| Page excerpt |

=====

Reading transformation fiction allowed me to quickly bypass uncomfortable reality in favor of magical fantasy. Turning my feelings into sexual urges made them easy to purge. Whenever the distracting thoughts arose, I could simply read a few stories about men transforming into women, get aroused, have a brief moment of release, and then move on with my life.

And for 20 years, that’s exactly what I did. See a girl wearing nice shoes and feel a disconcerting sense of longing? Read some stories. A night out with the guys pretending to care about beer and sports? Read some stories. Bored and don’t want to be alone with my thoughts? Read some stories.

Hating myself and not understanding why? Read some stories.

I knew about transgender people. I knew that gender transition was possible in the real world. But I didn’t want to live in the real world. The kind of transformation I wanted was not possible in the real world. Aside from the obvious problem of magic not existing, it was only in fantasy stories that people changed gender in a way that seemed acceptable to me.

The characters I read about didn’t just become women. They were always changed by some external force, usually against their will or out of necessity. They never asked to be women, but it happened anyway, and their lack of agency meant they weren’t responsible for their own transformation. They could always point to the wizard or the wish gone wrong and say they were merely being affected by circumstances beyond their control.

“Oh no! Fate has turned me into a girl! Guess I’ll just have to make the best of it.”

=====

| Activity 1 |
Reproduce the part of the transformation fiction passage between "Reading transformation fiction" and "why? Read some stories.", inclusive.
| Activity 2 |
Carry on the transformation fiction passage from the point where it stops.

| Supplied entries |
=====

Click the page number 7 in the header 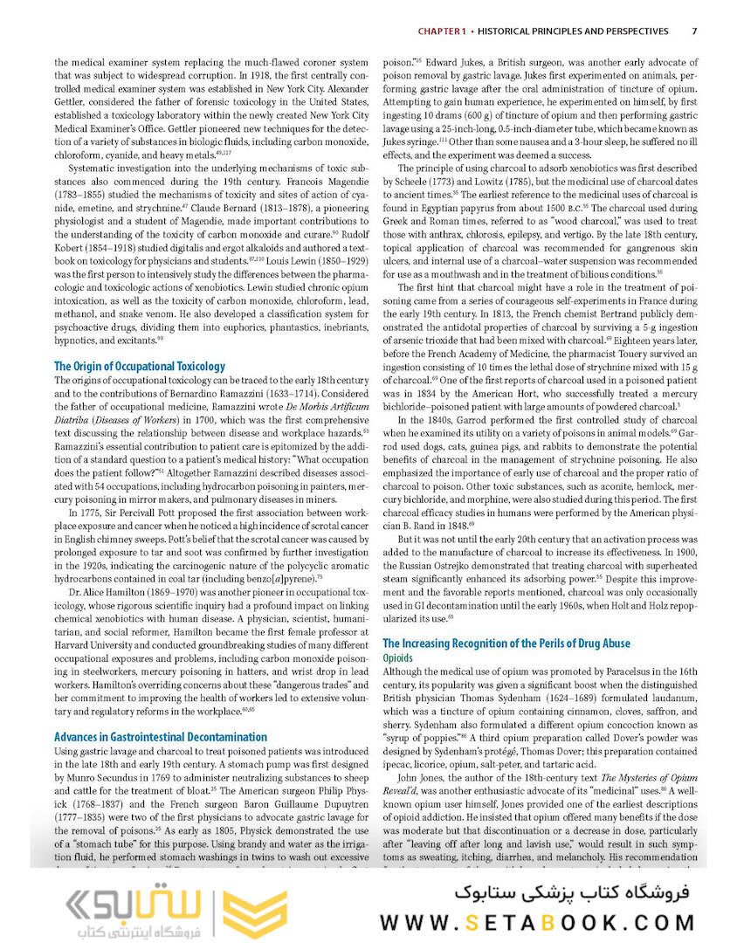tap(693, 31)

=====

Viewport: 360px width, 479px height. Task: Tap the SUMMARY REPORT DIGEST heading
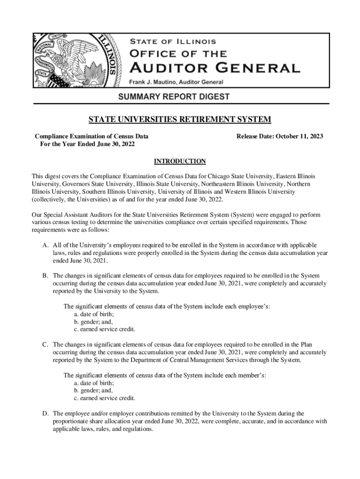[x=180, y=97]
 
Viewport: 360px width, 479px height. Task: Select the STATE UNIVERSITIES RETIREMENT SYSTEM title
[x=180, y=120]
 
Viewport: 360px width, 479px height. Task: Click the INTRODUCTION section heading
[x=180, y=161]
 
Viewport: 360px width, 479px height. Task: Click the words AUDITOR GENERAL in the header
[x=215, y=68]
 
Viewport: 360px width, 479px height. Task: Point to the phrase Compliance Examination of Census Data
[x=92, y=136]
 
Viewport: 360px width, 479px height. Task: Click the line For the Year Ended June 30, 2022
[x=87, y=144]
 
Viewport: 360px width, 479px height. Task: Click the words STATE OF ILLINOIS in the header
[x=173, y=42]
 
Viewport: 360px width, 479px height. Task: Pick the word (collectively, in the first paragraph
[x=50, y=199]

=====

| Answer 1 |
Reading transformation fiction allowed me to quickly bypass uncomfortable reality in favor of magical fantasy. Turning my feelings into sexual urges made them easy to purge. Whenever the distracting thoughts arose, I could simply read a few stories about men transforming into women, get aroused, have a brief moment of release, and then move on with my life.

And for 20 years, that’s exactly what I did. See a girl wearing nice shoes and feel a disconcerting sense of longing? Read some stories. A night out with the guys pretending to care about beer and sports? Read some stories. Bored and don’t want to be alone with my thoughts? Read some stories.

Hating myself and not understanding why? Read some stories.

| Answer 2 |
That was the real fantasy — that not only could I magically transform into a woman, but I wouldn’t have to admit, even to myself, that I wanted to be one. Someone else would make it happen. Someone else would take responsibility. Someone else would relieve me of that shame.

Of course, you know how this story ends.

Treating part of yourself like something separate means you can never be a whole person. Despite a successful career and loving family, I felt increasingly distant from everything and everyone in my life, emotionless, apathetic, never satisfied, as if watching myself and knowing I should be happy, but unable to experience it. Gradually I started to wonder, after exhausting all other options, if maybe my fetish was the reason. I thought about the people in those transition videos. I learned about hormones and their effects, how they helped some people like me alleviate their depression. I found a therapist. I met others like me. A few years later, I’m living as a woman.

A month after starting hormone therapy, I stopped reading stories. Almost overnight, they all started to seem kind of ridiculous. With the clarity of a reduced libido, and no ready mechanism to purge the distracting thoughts, I began seeing gender dysphoria where once there was only sexual arousal. As the months went by, I realized I still wanted a feminine body even when the idea did not arouse me.

Gender transition in the real world can seem impossible. Our bodies feel like inescapable destiny, and transgressing social norms can have severe consequences. One way to cope with the cognitive dissonance of wanting something so seemingly impossible is to convince yourself that you don’t really want it — that the desire you’re feeling is actually something much less consequential — a hobby, an interest, or as in my case, a fetish.

If you’re reading this, you might be asking yourself the same question I did. Is it really just a fetish? Unfortunately I can’t answer that. Only you can know who you are. But I can speak to my own experience and offer a bit of guidance.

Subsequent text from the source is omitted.